Four Visions is the work of New Yorker Daniel Abary, and “Terra” is his triumphant contribution to Orchid Tapes’ Angeltown II compilation (put together for an LA showcase). Building from a stripped down intro up into a fire-burner that will get everyone pogoing (or at least gets me pogoing), the whole thing is a breezy blur that feels a minute and a half shorter than it actually it. That means you will listen to it at least twice. Also, I am a sucker for early Youth Lagoon-like melodies.

The Bilinda Butchers – “Golden House” (ft. Sarah Psalti)

The Bilinda Butchers, a San Francisco group, are a different animal. Although they generally build their brand of dream-pop (yes, they are named after that Bilinda Butcher) from repetitive guitar lines and a muscular rhythm section, the group has a tendency to occasionally go all left field with their influences. “Golden House”, off their 2014 release HEAVEN, switches to synthesizer in order to bring about a shoegaze-as-seen-through-some-sort-of-Eastern-pop-lens effect.

Ricky Eat Acid – “In My Dreams We’re Almost Touching”

Ricky Eat Acid is Sam Ray, a Brooklyn/Baltimore artist who is also behind no-fi group Julia Brown, and at one point fronted beloved cult band Teen Suicide. Sometimes he does dance, sometimes he does drone. He is also great live. Honestly, you should download all of his stuff because everything is amazing and I cannot do it justice with one song.

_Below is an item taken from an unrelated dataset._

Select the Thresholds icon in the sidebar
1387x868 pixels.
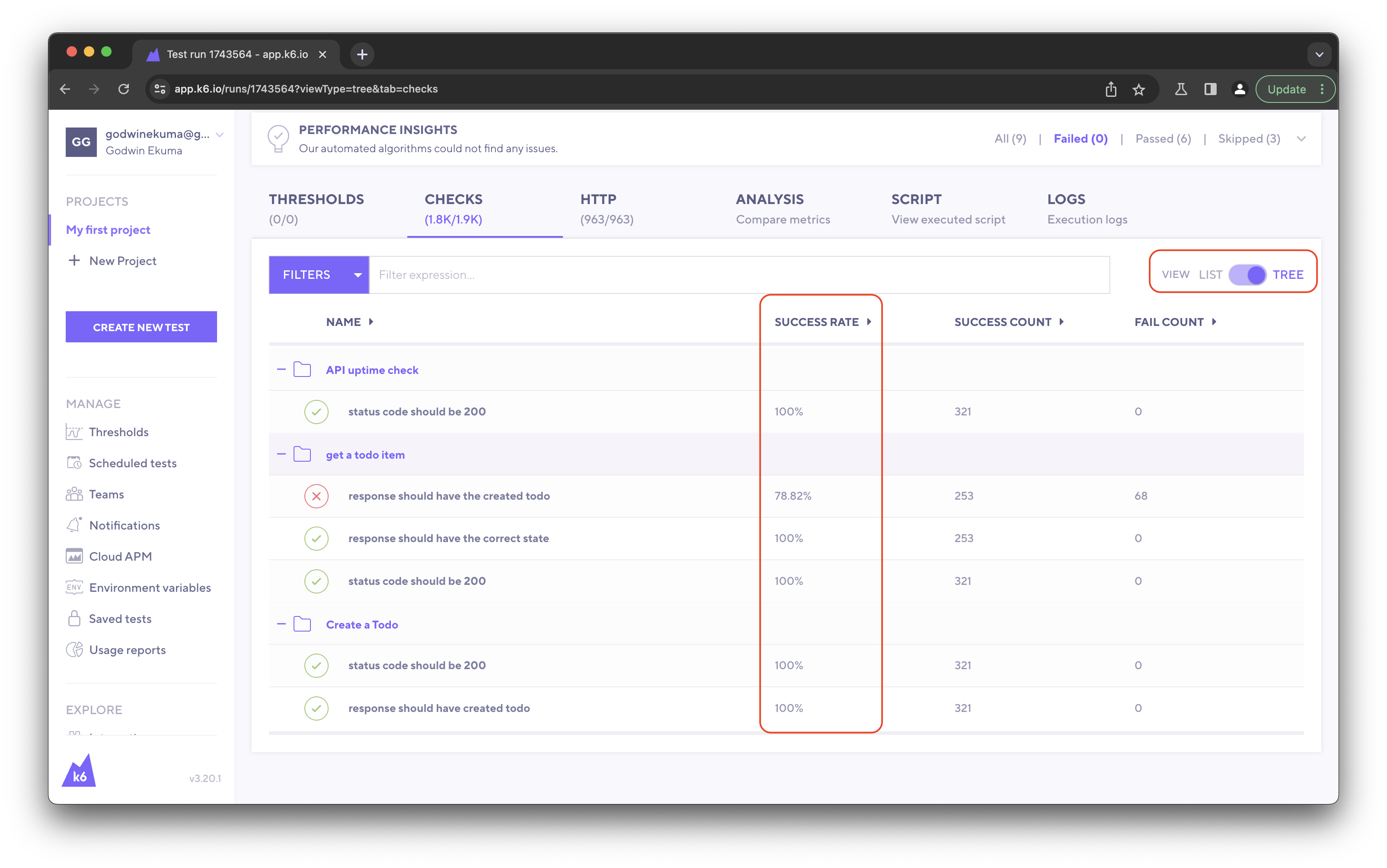[x=75, y=432]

Elvis Depressedly – “Inside You”

Elvis Depressedly is South Carolina musician Mat Cothran, who is also behind popular group Coma Cinema. Elvis is more shambling, very-lo-fi rock and carries all the Orchid Tapes hallmarks: sincerity, directness, melancholy, but also comfort. Off his 2013 tape Holo Peasures, “Inside You” has a chunky guitar tone and a hint of the 1960’s in the air.

Yohuna – “Badges”

Yohuna is Berlin-based artist Johanne Swanson, and “Badges” is a smoldering contribution to 2014 label-compilation Boring Ecstasy that feels simultaneously intimate and dreamy. Swanson has not released a lot of music yet, but what is out there seems to focus a lot on reaching out and emotionally connection with others, whether it be through pain, love or something else. As such, she is a better fit with the other artists on this list than the difference between musical styles (and continents) might suggest. At the very least, “Badges” is a great song.

R.L. Kelly – “Wake Up”

R.L. Kelly – the California based Rachel Levy – is a personal favourite, and has been for quite some time. A kindergarten teacher by day, she makes stripped down, simple and powerful music, often with little more than a guitar and her vocals. Her songs are easy going down, and I have on many occasions fallen asleep listening to one of her albums, but she is also perhaps the label’s bluntest lyricist. “Wake Up” is from her 2014 split album with Spencer Radcliffe, Brown Horse. I firmly recommend her discography.

Fog Lake – “Lost Love Letters”

Fog Lake, a fellow Canadian named Aaron Powell hailing from St. John’s, Newfoundland, is a solo project I discovered while writing this article and he has been the only person I have listened to since. “Lose Love Letters” is the final song on 2014’s Virgo Indigo. It is currently my favourite song on this list.